We chose a combined endoscopic and transoral approach for OAF closure consisting of a left classical maxillary antrostomy combined with minimally anterior medial maxillectomy using a double-layered flap based on a GPA flap and a BFP (Figure 1).
Nasal cavities were decongested with cotton pledgets soaked with adrenaline 1:10,000 and lidocaine 1%. The nasal septum, nasal floor, and head of left inferior turbinate were infiltrated with a solution of bupivacaine (0.25%) and epinephrine (1:100,000) following a subperichondrial and subperiosteal plane.

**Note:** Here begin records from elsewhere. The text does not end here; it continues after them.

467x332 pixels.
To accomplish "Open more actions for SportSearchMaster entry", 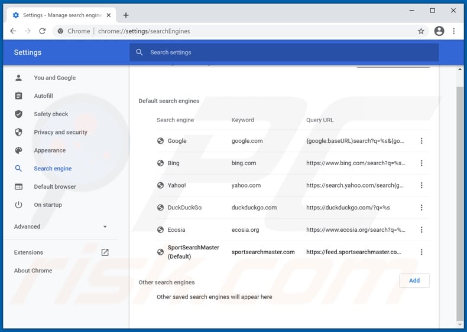I will point(421,252).
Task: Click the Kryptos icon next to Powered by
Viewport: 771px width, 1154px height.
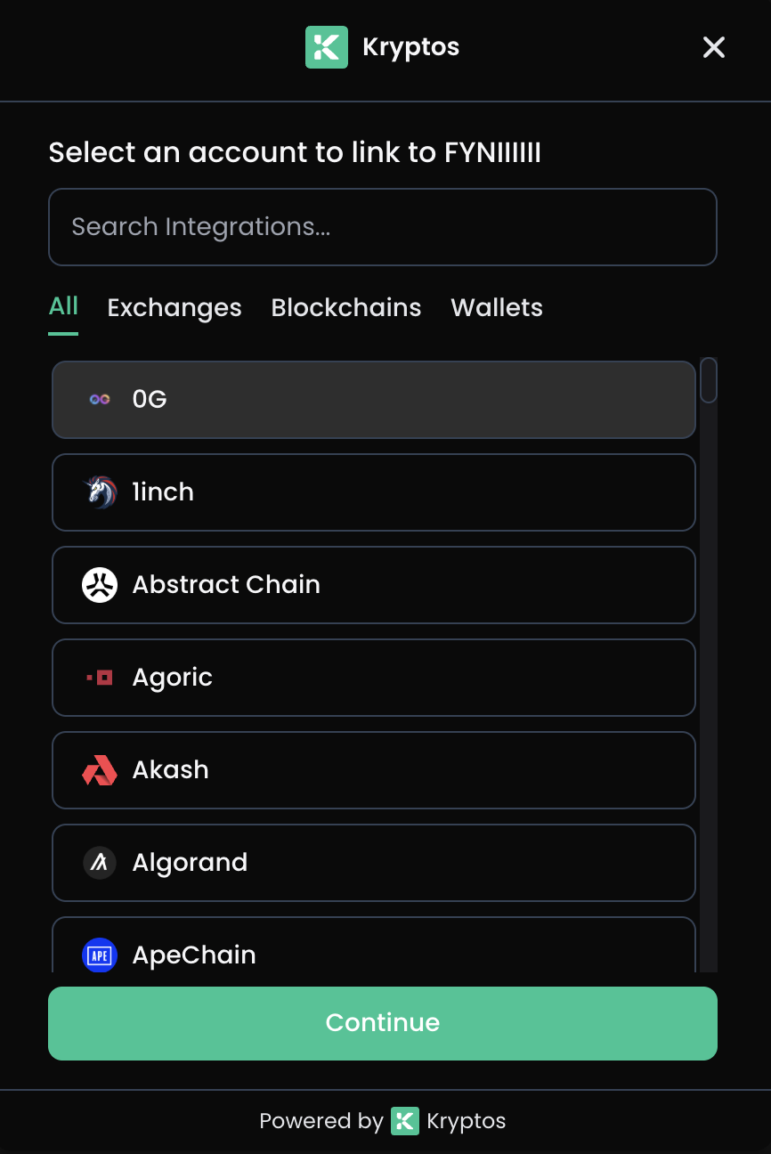Action: [404, 1121]
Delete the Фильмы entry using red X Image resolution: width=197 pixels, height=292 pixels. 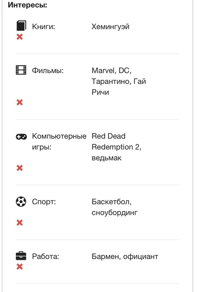(20, 102)
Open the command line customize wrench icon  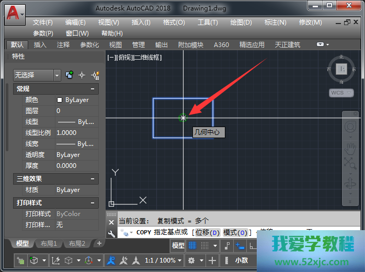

First, a left uncinectomy and middle meatal antrostomy were performed. Inflammatory mucosa and purulent discharge were removed using a curved aspirator and forceps. To ensure that no further disease was present, we inspected the maxillary sinus with a 30-degree scope.
A GPA flap was raised in the left nasal cavity. The distance from the anterior nasal spine to the incisive canal was 1.5 cm, measured previously on the patient’s CT, and it was pointed with a surgical marker on the nasal cavity. The posterior vertical incision was performed in the posterior limit of the septum descending across the junction of the soft and hard palate. The superior horizontal incision was performed parallel to the skull base, 1 cm below to preserve the olfactory epithelium. The anterior vertical incision was performed along with the septal projection of the piriform aperture in an anterior oblique direction, and it was extended downward, 0.5 cm anterior to the GPA exit, to the floor, and inferior meatus. Finally, an inferior horizontal incision was performed at the level of the inferior meatus joining both vertical incisions. The flap was elevated and preserved.
Afterward, a minimally left anterior medial maxillary approach was made to ensure an optimal handle of the maxillary sinus and GPA flap. There thus a horizontal incision was made on the lateral nasal wall at the anteroinferior edge of the antrostomy, skirting the head of the inferior turbinate until reaching the piriform aperture. The resultant flap was elevated and displaced posteriorly. The exposed bone was drilled-out at 1–2 mm laterally of the piriform aperture, and then posteriorly in the inferior meatus preserving Hasner’s valve. Bone fragments were removed and a subtotal medial maxillectomy was performed with preservation of inferior turbinate.
OAF was visualized transorally and the mucosal edges were freshened by removing 1 mm of the margin. From above, a guide point with vicryl 4/0 was made to the GPA flap close to its anterior edge to facilitate its attachment. The flap was introduced through the subtotal medial maxillectomy, and it was placed to cover the left maxillary sinus floor. Then it was sutured to the lateral mucosal edge of the OAF. A BFP flap was made from a vestibular incision and blunt dissection to reinforce the closure and it was sutured to OAF’s edges with four simple 2/0 silk interrupted sutures (Figure 1). Finally, the inferior turbinated flap was repositioned and sutured with vicryl 4/0 to its original position.
Silicone nasal splints were fixed to the columella and a nasogastric feeding tube was placed and maintained for five days. No intraoperative or immediate postoperative complications were observed. Complete epithelization was observed at six months post-surgery.